Я воюю, что называется, изо всех сил. Я, вне всяких сомнений, – старейшина военных летчиков всего мира. Для одноместных истребителей, на которых я летаю, установлен возрастной предел в тридцать лет. Однажды на высоте десять тысяч метров над озером Анси у меня вышел из строя один мотор, и было это как раз тогда, когда мне исполнилось… сорок четыре года! Я с черепашьей скоростью полз над Альпами, отданный на милость первого встречного немецкого истребителя, и тихонько посмеивался, вспоминая сверхпатриотов, которые запрещают мои книги в Северной Африке. Смешно.

После возвращения в эскадрилью (а вернулся я туда чудом) я испытал все, что только возможно. Аварию, обморок из-за неисправности в системе подачи кислорода, погоню истребителей, а однажды в воздухе у меня загорелся мотор. Я не считаю себя скупцом и здоров, как плотник. Это единственное мое утешение! И еще те долгие часы, когда я совсем один лечу над Францией и фотографирую. Все это странно.

Здесь я вдали от извержений ненависти, но все-таки, несмотря на благородство товарищей по эскадрилье, что-то в этом есть от нищеты человеческой. Мне совершенно не с кем поговорить. Конечно, это важно – с кем живешь. Но какое духовное одиночество!

Ваша задача | Пожалуйста, выведите текст о военном летчике целиком, без единого изменения. Листинг здесь не нужен.

Выдержка из данных |
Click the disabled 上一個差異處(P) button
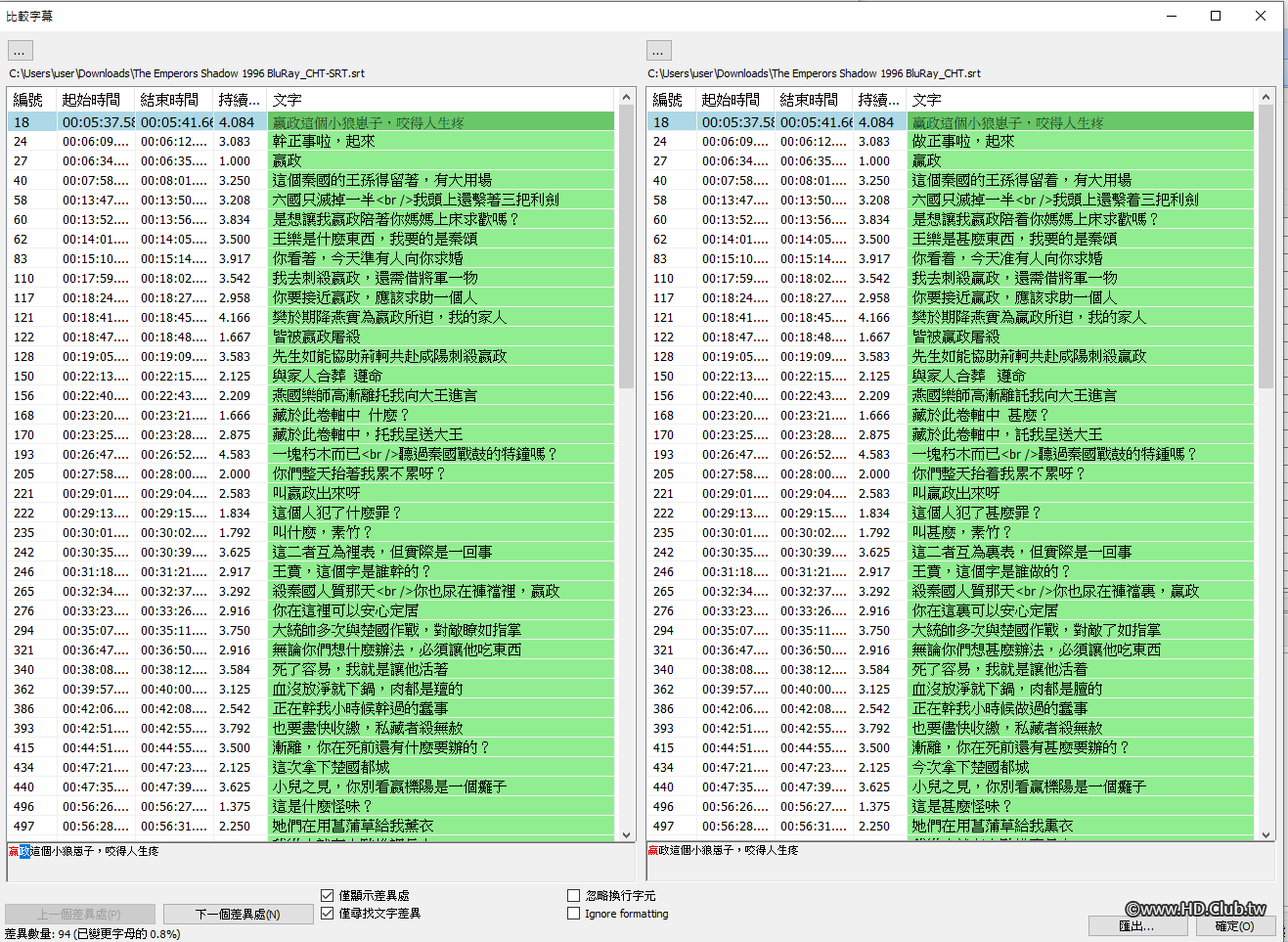1288x942 pixels. [x=79, y=914]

Результат задания |
Я воюю, что называется, изо всех сил. Я, вне всяких сомнений, – старейшина военных летчиков всего мира. Для одноместных истребителей, на которых я летаю, установлен возрастной предел в тридцать лет. Однажды на высоте десять тысяч метров над озером Анси у меня вышел из строя один мотор, и было это как раз тогда, когда мне исполнилось… сорок четыре года! Я с черепашьей скоростью полз над Альпами, отданный на милость первого встречного немецкого истребителя, и тихонько посмеивался, вспоминая сверхпатриотов, которые запрещают мои книги в Северной Африке. Смешно.

После возвращения в эскадрилью (а вернулся я туда чудом) я испытал все, что только возможно. Аварию, обморок из-за неисправности в системе подачи кислорода, погоню истребителей, а однажды в воздухе у меня загорелся мотор. Я не считаю себя скупцом и здоров, как плотник. Это единственное мое утешение! И еще те долгие часы, когда я совсем один лечу над Францией и фотографирую. Все это странно.

Здесь я вдали от извержений ненависти, но все-таки, несмотря на благородство товарищей по эскадрилье, что-то в этом есть от нищеты человеческой. Мне совершенно не с кем поговорить. Конечно, это важно – с кем живешь. Но какое духовное одиночество!